**ASSIGNMENT:** What you output must be the exact lines from the first line of the data through the one holding "Task: Tick the", with no pictures.

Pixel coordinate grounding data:
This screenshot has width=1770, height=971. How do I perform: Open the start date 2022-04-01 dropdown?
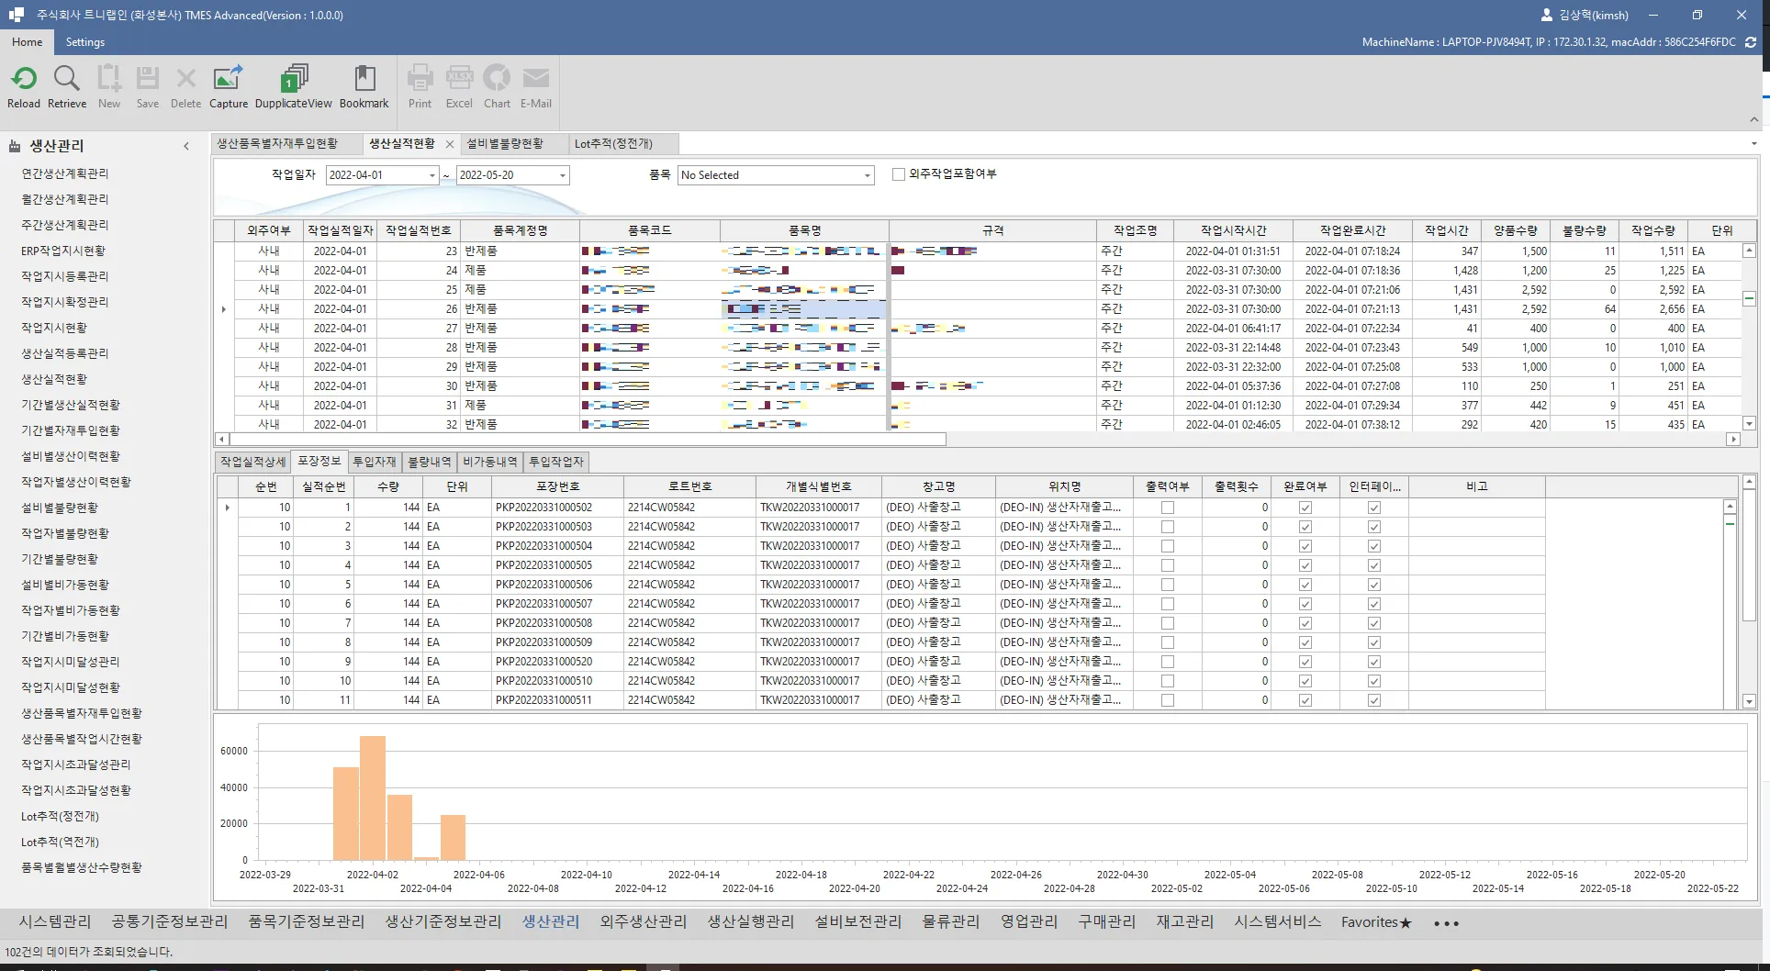coord(431,175)
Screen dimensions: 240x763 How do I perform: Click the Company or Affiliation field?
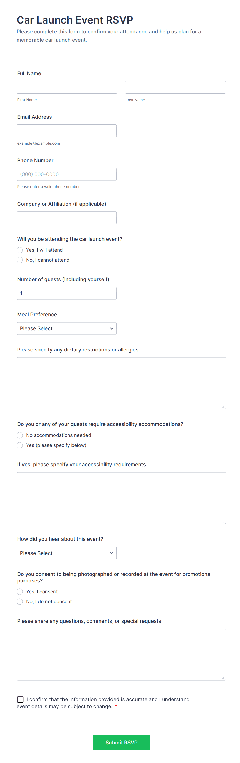(67, 218)
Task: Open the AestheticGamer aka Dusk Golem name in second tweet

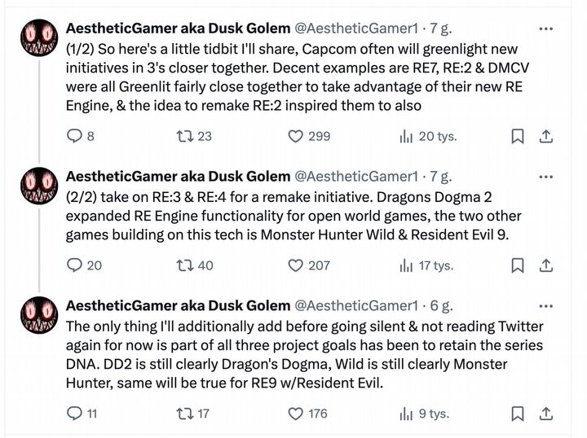Action: (178, 176)
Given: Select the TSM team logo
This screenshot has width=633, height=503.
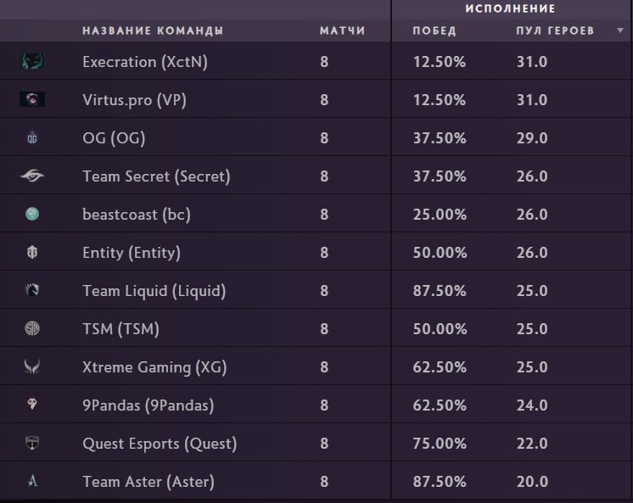Looking at the screenshot, I should 32,329.
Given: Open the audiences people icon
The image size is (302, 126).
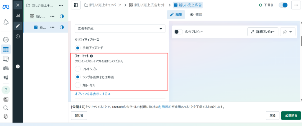Looking at the screenshot, I should [x=6, y=68].
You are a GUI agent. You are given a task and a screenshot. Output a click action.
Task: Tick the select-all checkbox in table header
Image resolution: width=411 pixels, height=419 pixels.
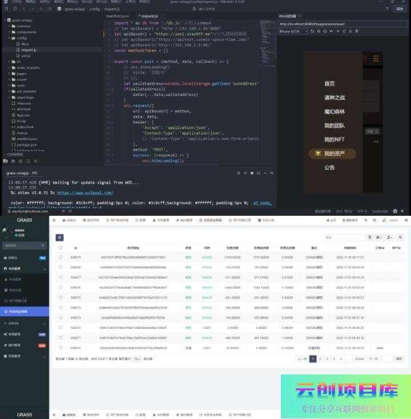coord(61,248)
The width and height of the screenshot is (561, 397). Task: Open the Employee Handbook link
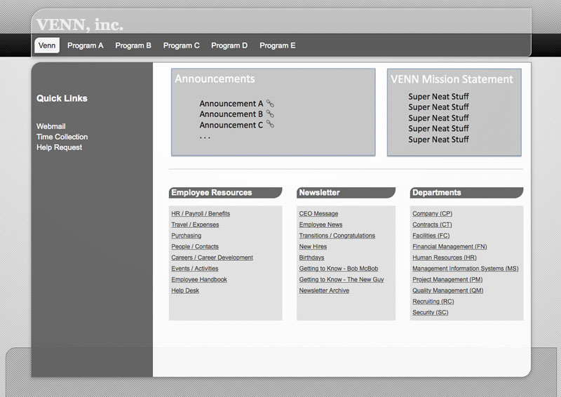pos(199,280)
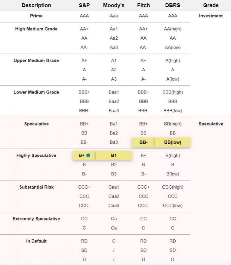Click the Investment grade label
Image resolution: width=231 pixels, height=265 pixels.
tap(211, 16)
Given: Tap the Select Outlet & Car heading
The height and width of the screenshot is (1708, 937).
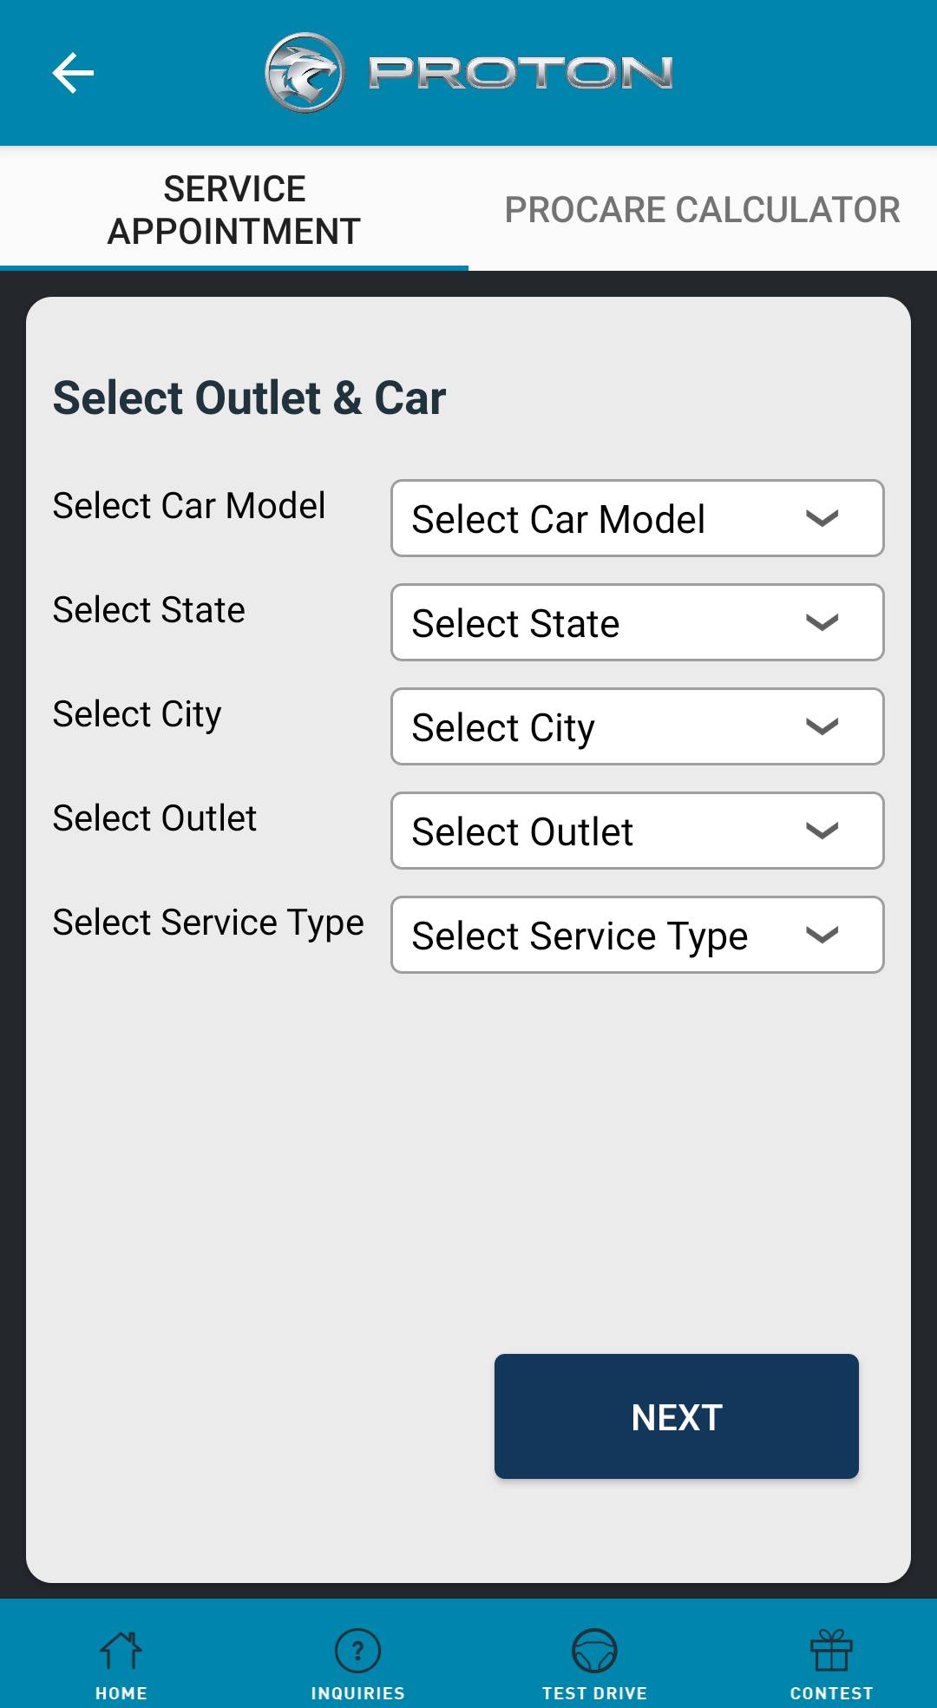Looking at the screenshot, I should [x=249, y=398].
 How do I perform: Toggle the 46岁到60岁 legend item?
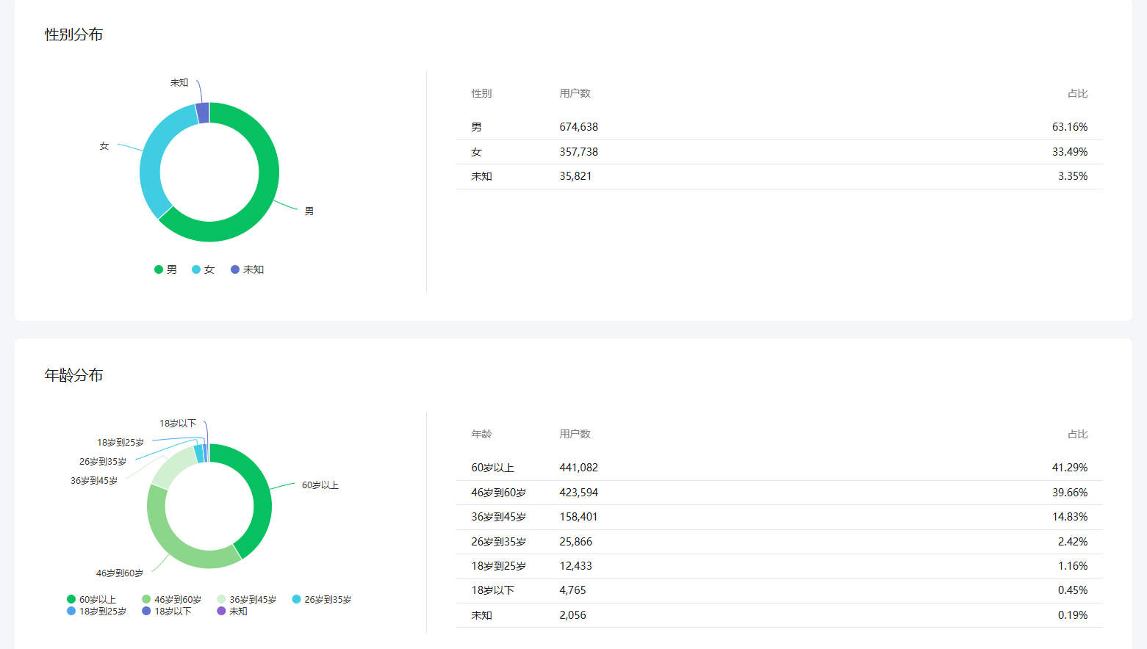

**SOLUTION FOR THIS EXERCISE:**
This screenshot has width=1770, height=971. How do I perform: Open the start date 2022-04-01 dropdown?
coord(431,175)
Screen dimensions: 240x763 How do I perform: Click the Company or Affiliation field?
(67, 218)
Task: Open the AestheticGamer aka Dusk Golem name in second tweet

Action: (178, 176)
Given: Select the TSM team logo
This screenshot has width=633, height=503.
Looking at the screenshot, I should 32,329.
Given: Open the audiences people icon
The image size is (302, 126).
Looking at the screenshot, I should [x=6, y=68].
You are a GUI agent. You are given a task and a screenshot. Output a click action.
Task: Tick the select-all checkbox in table header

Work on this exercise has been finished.